[Requirement]
Copy verbatim the span of lines beginning at the line that contains "Image resolution: width=601" and ending with the final line of the data. Exclude pictures from the copy.

[Extracted data]
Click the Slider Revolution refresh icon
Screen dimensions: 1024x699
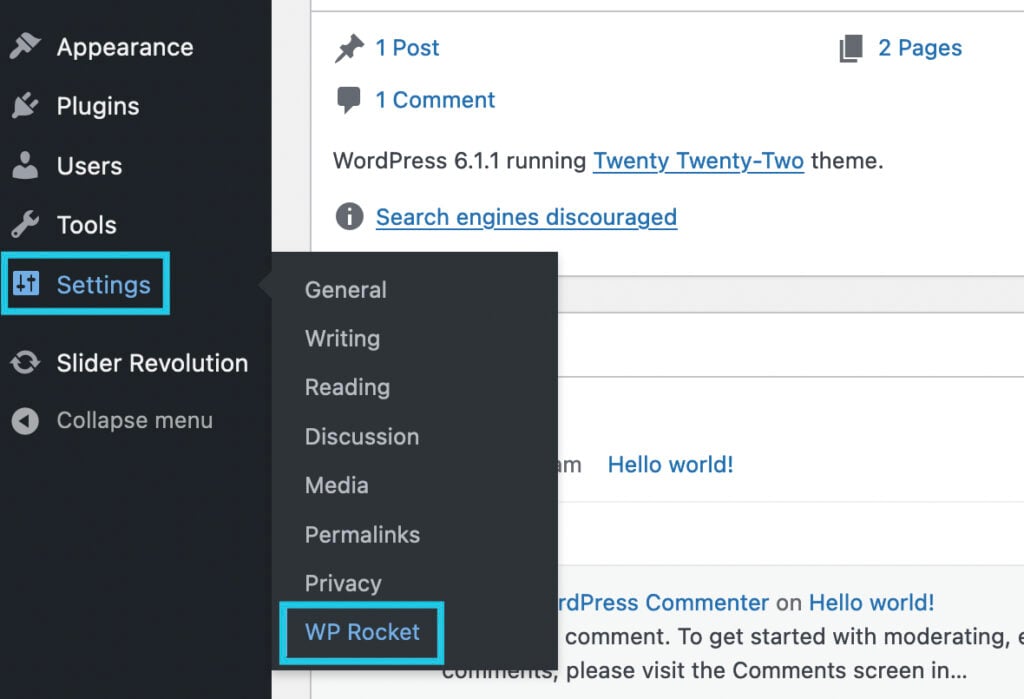pos(25,363)
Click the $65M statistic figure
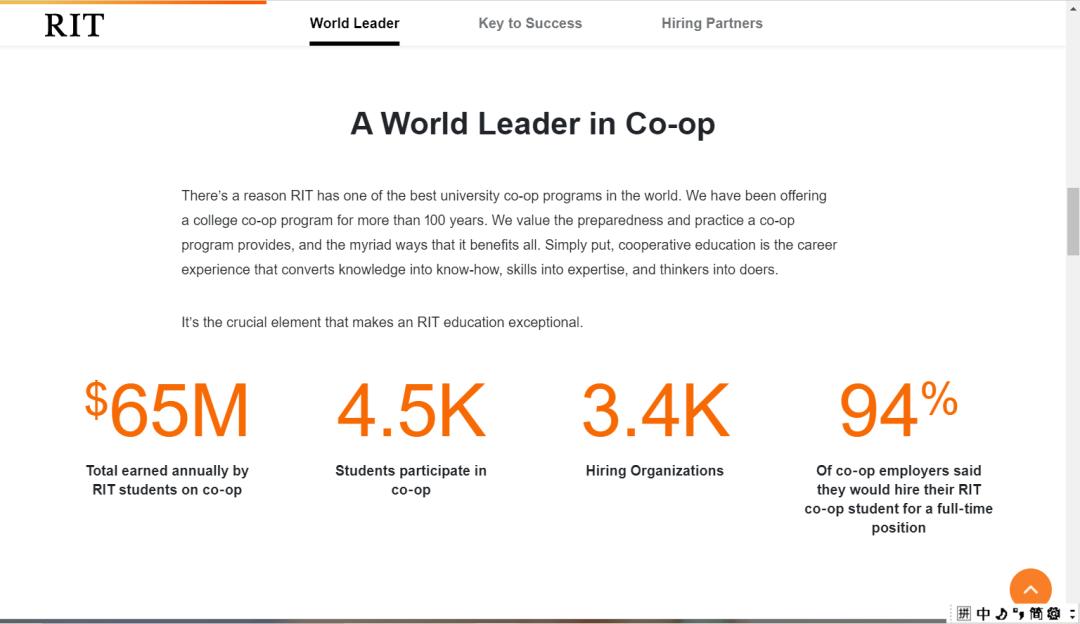The image size is (1080, 624). click(x=167, y=411)
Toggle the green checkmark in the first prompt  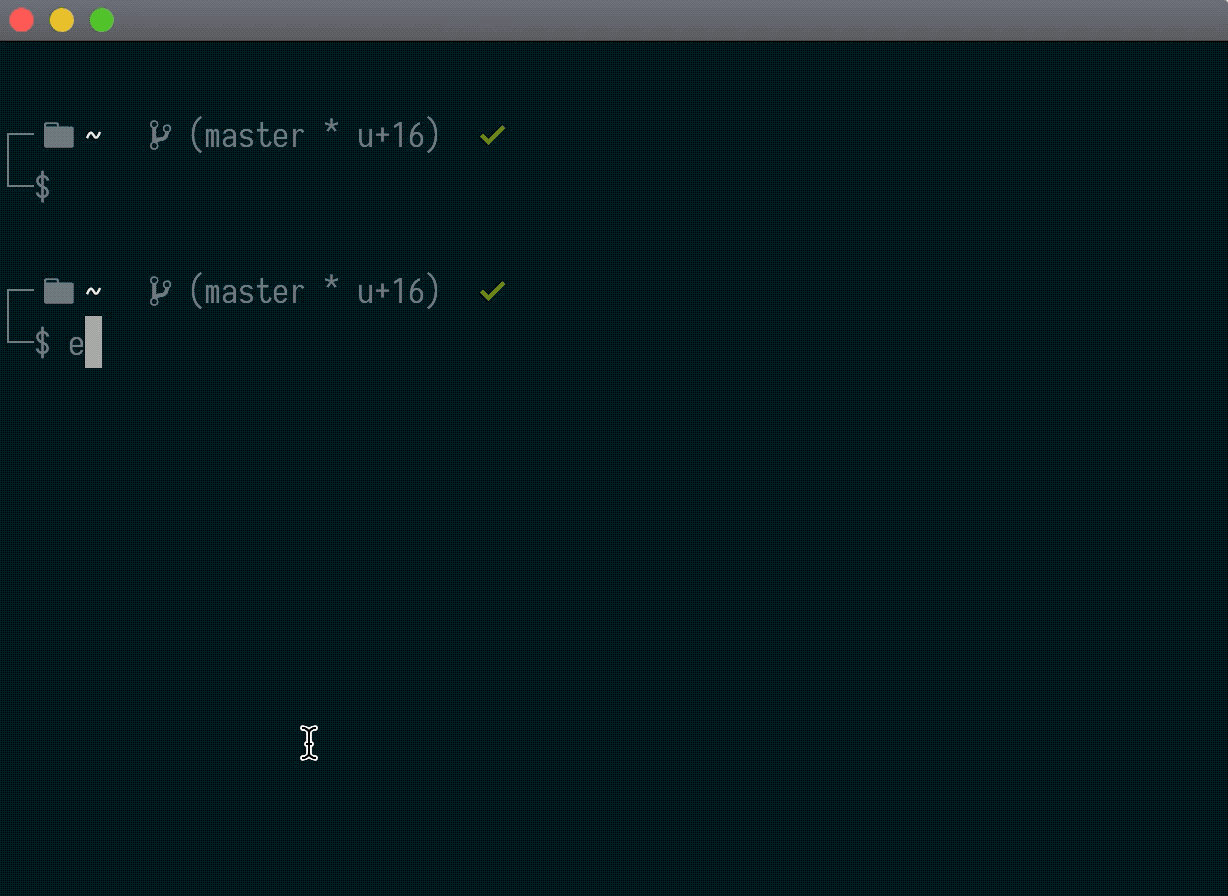click(x=491, y=134)
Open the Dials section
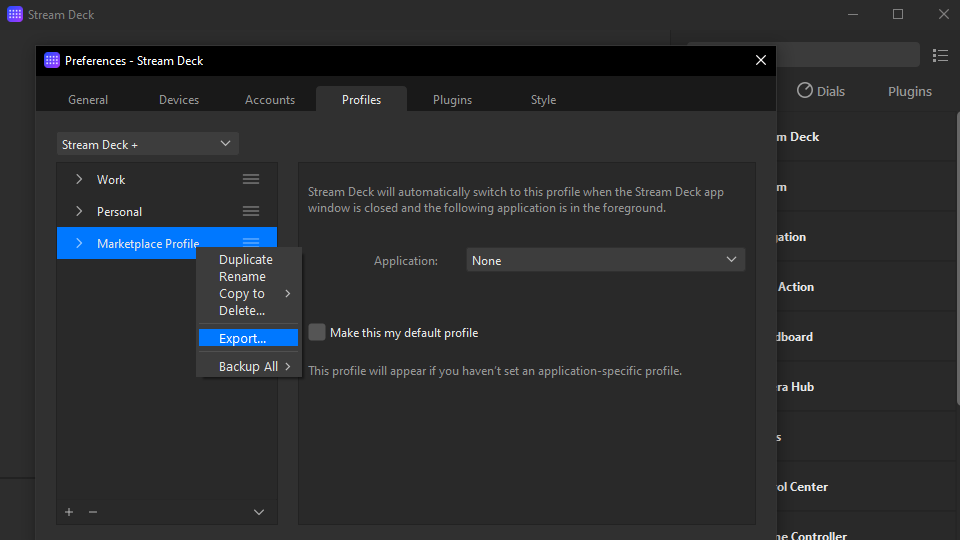Image resolution: width=960 pixels, height=540 pixels. (x=820, y=91)
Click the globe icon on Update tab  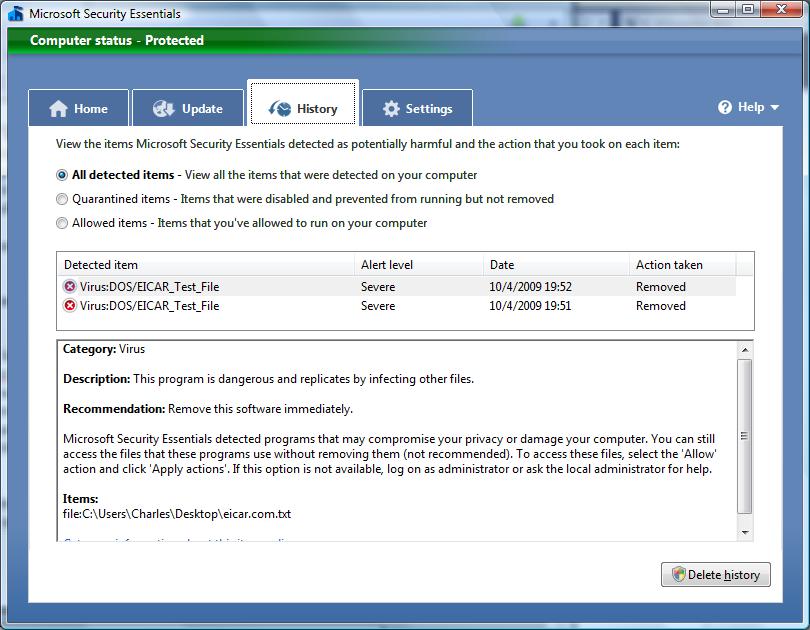point(163,108)
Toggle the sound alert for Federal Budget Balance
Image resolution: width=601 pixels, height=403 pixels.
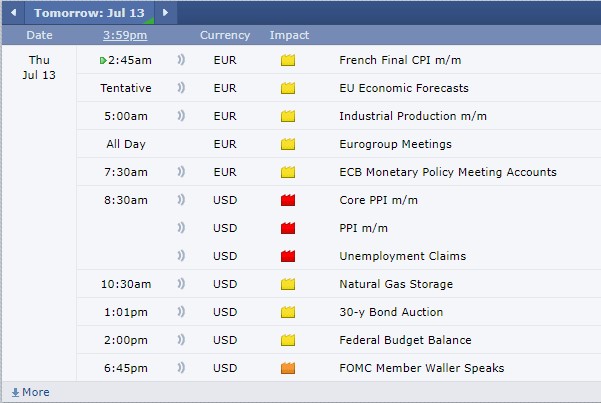[x=181, y=340]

[Response to this task]
Image resolution: width=601 pixels, height=403 pixels.
[x=181, y=340]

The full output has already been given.